If you haven't noticed his Saw attack is taut which makes strings much more tense and sturdy than if you just swing them disconnected, and attached in a way that lets him utilize it like a guillotine as opposed to whipping it around.



Datassassin said:


> Dearest sir, none of those attacks were fucking cutting/piercing attacks. You've listed irrelevant feats for your purpose. Killer is not especially resistant to cutting/piercing damage, sorry to break it you. He needs to block (such as with his weapons or Hardening) like most other OPverse figures, which will be a challenge given the sheer scope of DD's offense and the amount of directions attacks from DD/clones/Awakening will be coming from.

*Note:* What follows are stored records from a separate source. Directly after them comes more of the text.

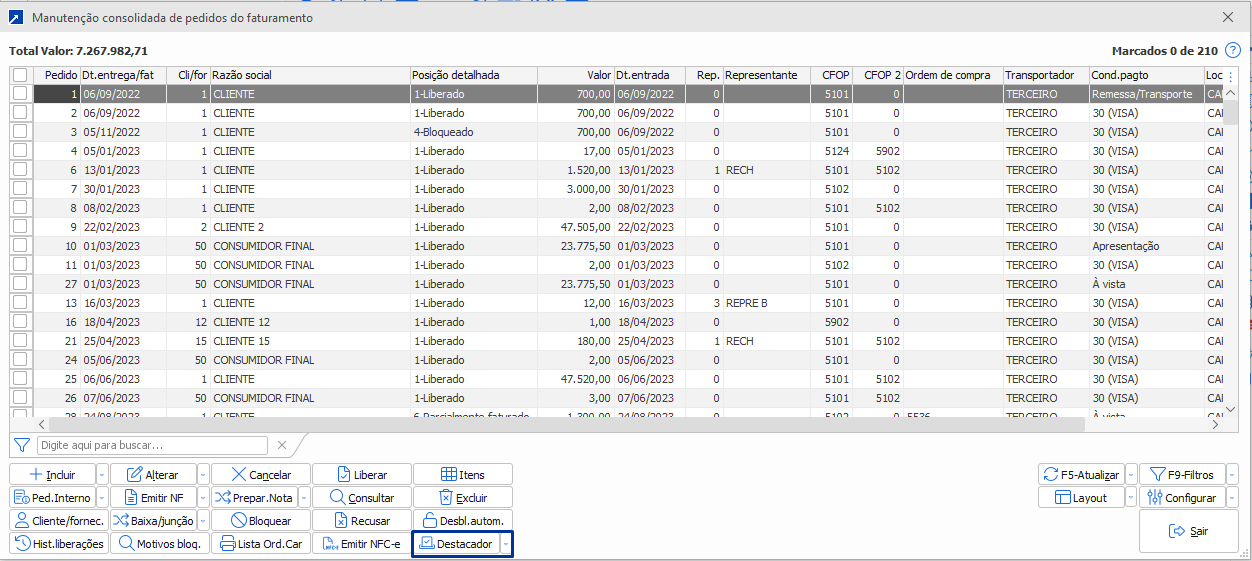Click the Incluir plus icon button

[x=36, y=475]
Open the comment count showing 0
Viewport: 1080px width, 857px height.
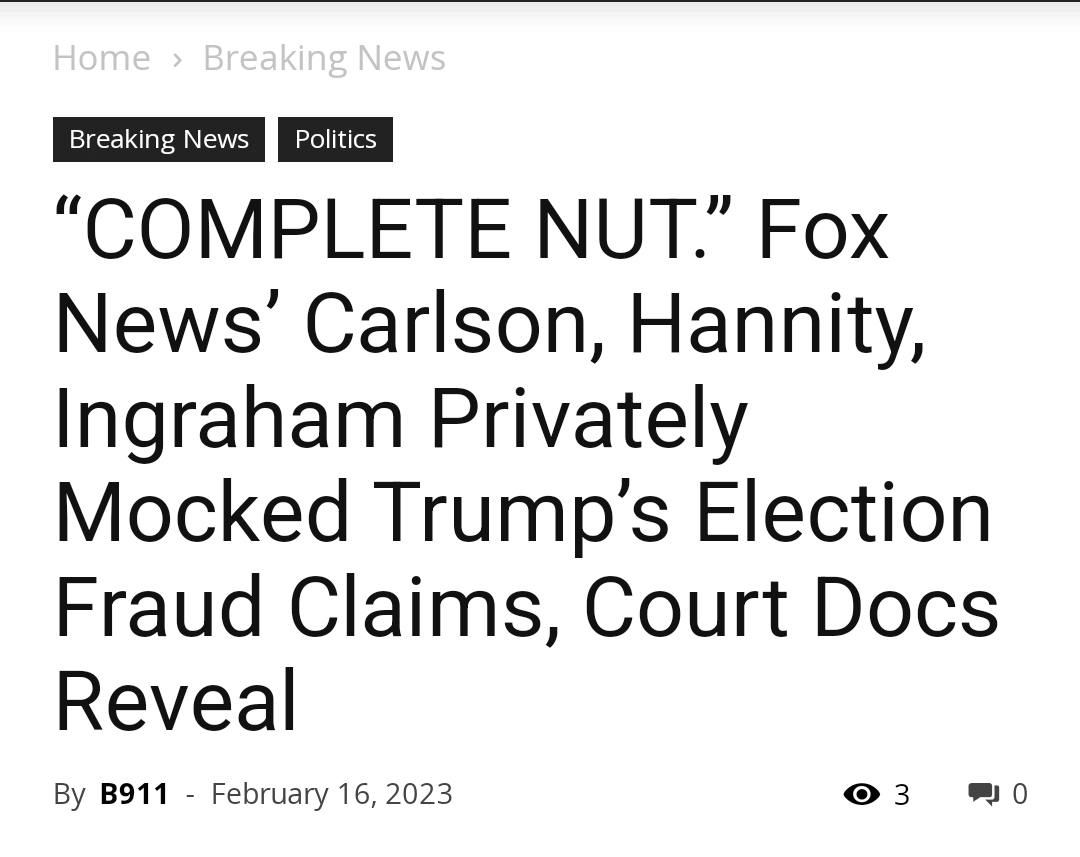[x=1020, y=794]
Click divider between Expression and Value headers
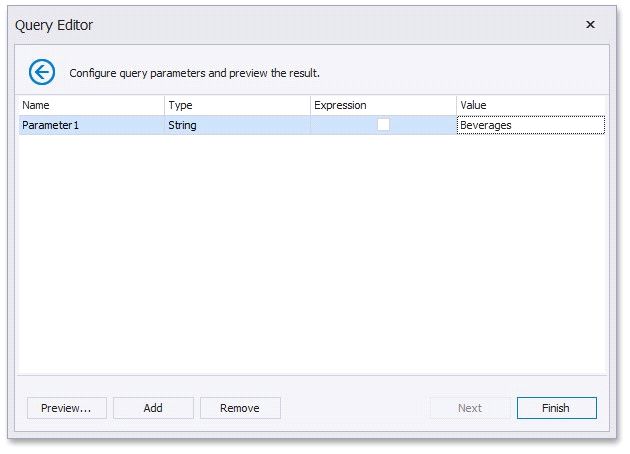 pyautogui.click(x=456, y=105)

Durability is durability, if you can take powerful attacks then you can take weaker attacks from weaker characters. If DR Sanji can survive those strings than naturally much more powerful characters than him will have less to worry about.

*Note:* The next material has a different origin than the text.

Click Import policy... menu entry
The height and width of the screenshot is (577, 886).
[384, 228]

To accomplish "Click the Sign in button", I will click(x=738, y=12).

It's a laughable argument to pretend that cutting and piercing attacks somehow ignore durability and that a child with a knife can go to town on the likes of Wano Zoro. Are you going to pretend that Kuro can mess up the Rooftop 5 because he has a sword. Perospero took a sword to the face from Sulong Wanda and claw from Sulong Carrot at the same time while his guard was dropped. Ashura Doji couldn't give base Jack more than a shallow cut with a direct hit and he has advanced CoA.



Datassassin said:


> I don't see Killer waltzing up to Joker and lopping his head off in a flash, and I agree that DD would in fact die if successfully decapitated, like any character outside Buggy.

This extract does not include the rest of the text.